Gales, J. Barnes, S. Shaffer, K. Kuhn, P. Lovell, and D. Crocker
As part of the U.S. GLOBEC research
program, this study quantified winter and spring distribution and foraging
behavior of adult crabeater seals (Lobodon carcinophagus), and the influence that oceanographic
features and prey aggregations have on the foraging strategies employed. To address
these questions, we outfitted 34 seals (16 M, 18F) with Satellite Relay Data
Loggers (SRDLs, mfg. by SMRU) in the Marguerite Bay
Region of the Antarctic Peninsula (~67ºS, 67ºW) during
the austral winters of 2001 and 2002. Tags transmitted position and dive
information for between 4 to 145 days. From these data we determined the
activity and diving patterns of individual seals, and examined spatial patterns
of habitat use. Overall, winter activity patterns differed significantly from
prior studies undertaken during summer months: seals in this study dove deeper
(91.7 m ± 0.2 m, range 6-712.5 m) and longer (5.26 min ± 0.6, range 0.2-23.6
min), hauled out during the night rather than the day, and showed seasonal
shifts in foraging patterns that suggested seals were selectively foraging on
vertically migrating prey resources. However, these patterns were more
pronounced in 2001 than in 2002, which suggest that seals in 2001 were relying
more on non-krill prey resources. This corresponds with a lower abundance of
krill in 2001 than in 2002. In contrast to annual variation in diving patterns,
there were no strong differences in patterns of habitat use despite much
greater ice cover in 2002 than in 2001. While some animals made long distance
movements (furthest movements 664 km to northeast, 1147 km to southwest), most
seals remained within 300 km of their tagging location. Within the Marguerite
Bay/Crystal Sound region, seals appeared to select foraging location based on
seafloor depth.
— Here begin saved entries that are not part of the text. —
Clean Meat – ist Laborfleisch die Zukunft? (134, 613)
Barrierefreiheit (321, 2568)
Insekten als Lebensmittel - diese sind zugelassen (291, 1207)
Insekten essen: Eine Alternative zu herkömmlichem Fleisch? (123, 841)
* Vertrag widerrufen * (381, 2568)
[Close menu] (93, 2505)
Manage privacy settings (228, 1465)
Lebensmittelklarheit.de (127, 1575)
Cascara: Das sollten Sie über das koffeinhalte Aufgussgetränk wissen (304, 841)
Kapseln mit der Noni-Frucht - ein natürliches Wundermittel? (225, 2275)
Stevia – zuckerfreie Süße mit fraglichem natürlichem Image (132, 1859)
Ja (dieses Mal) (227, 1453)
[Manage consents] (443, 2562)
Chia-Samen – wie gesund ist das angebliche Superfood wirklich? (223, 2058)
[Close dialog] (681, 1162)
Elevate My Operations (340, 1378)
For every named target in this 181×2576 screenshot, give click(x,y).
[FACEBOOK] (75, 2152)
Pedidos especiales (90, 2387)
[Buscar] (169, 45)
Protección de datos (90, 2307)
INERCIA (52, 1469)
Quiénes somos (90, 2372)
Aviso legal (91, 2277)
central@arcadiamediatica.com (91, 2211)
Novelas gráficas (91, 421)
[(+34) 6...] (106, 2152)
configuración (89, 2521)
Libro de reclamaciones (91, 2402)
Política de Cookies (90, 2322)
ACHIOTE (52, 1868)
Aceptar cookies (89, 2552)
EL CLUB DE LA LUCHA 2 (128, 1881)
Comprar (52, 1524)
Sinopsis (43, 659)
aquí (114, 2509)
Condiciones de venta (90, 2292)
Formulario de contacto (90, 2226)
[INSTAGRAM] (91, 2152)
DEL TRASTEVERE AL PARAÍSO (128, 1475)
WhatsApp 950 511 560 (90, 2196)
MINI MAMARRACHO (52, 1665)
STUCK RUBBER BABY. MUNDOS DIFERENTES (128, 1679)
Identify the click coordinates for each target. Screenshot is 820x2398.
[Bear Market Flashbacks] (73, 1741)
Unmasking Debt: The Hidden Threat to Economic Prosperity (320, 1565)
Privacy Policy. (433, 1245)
Individuals were found in regions were bottom depth was between
50 and 450 m depth more often than expected given the distribution of seafloor
depths in the available habitat. In both years, seals remained deep within the
pack ice throughout the winter, and did not appear to select regions with less
ice cover. General Linear modeling showed a trend for seal use to be related to
shallow depths, higher bathymetric gradients, and higher sea ice
concentrations. In combination, these findings suggest that crabeater seals
alter their behavior to accommodate seasonal or annual fluctuations in
oceanographic features and the distribution of prey,
and that studying their behavior will shed light on how marine predators
optimize behavioral patterns in the face of temporal and spatial variability in
prey availability.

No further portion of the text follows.